### What to work on
Only the lines holding "panel" are wanted. Copy every one from the records below.

[Saved entries]
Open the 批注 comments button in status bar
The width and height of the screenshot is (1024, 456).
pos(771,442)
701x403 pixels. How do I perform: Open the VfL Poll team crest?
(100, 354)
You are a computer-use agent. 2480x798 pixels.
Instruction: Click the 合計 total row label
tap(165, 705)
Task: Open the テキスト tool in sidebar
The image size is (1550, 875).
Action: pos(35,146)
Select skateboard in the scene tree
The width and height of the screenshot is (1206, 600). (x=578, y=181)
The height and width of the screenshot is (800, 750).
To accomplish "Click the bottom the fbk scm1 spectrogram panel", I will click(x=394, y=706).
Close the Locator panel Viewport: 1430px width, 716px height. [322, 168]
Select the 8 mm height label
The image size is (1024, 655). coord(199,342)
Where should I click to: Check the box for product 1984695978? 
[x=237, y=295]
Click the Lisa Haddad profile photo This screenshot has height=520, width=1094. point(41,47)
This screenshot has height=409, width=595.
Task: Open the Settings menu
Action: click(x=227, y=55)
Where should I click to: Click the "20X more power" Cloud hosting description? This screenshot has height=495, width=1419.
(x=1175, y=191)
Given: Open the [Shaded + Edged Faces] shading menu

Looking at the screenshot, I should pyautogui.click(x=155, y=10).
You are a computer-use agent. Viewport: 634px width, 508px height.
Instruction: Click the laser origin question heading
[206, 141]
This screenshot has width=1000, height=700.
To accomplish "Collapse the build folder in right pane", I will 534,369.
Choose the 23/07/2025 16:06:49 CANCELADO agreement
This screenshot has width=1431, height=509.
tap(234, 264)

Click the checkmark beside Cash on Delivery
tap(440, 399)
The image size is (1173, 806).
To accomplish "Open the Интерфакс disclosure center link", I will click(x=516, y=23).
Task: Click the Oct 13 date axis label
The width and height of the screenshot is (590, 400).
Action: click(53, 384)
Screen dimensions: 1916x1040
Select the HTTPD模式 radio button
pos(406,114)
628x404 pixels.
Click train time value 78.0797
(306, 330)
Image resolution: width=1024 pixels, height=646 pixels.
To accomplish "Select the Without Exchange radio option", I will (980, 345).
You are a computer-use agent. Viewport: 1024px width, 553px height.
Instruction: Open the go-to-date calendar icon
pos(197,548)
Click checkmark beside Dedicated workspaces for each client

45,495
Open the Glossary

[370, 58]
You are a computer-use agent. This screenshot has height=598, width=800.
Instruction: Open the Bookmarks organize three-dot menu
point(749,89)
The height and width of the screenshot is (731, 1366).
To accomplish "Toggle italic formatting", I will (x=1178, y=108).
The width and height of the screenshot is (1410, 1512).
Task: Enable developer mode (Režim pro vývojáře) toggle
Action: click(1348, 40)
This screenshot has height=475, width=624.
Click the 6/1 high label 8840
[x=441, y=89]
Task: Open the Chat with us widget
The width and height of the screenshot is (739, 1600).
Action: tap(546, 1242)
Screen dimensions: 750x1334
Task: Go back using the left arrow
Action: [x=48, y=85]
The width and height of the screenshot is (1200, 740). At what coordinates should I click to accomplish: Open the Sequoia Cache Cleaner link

### Result of this task
To accomplish "Click the bottom the fbk scm1 spectrogram panel", I will click(x=394, y=706).
Close the Locator panel Viewport: 1430px width, 716px height. [322, 168]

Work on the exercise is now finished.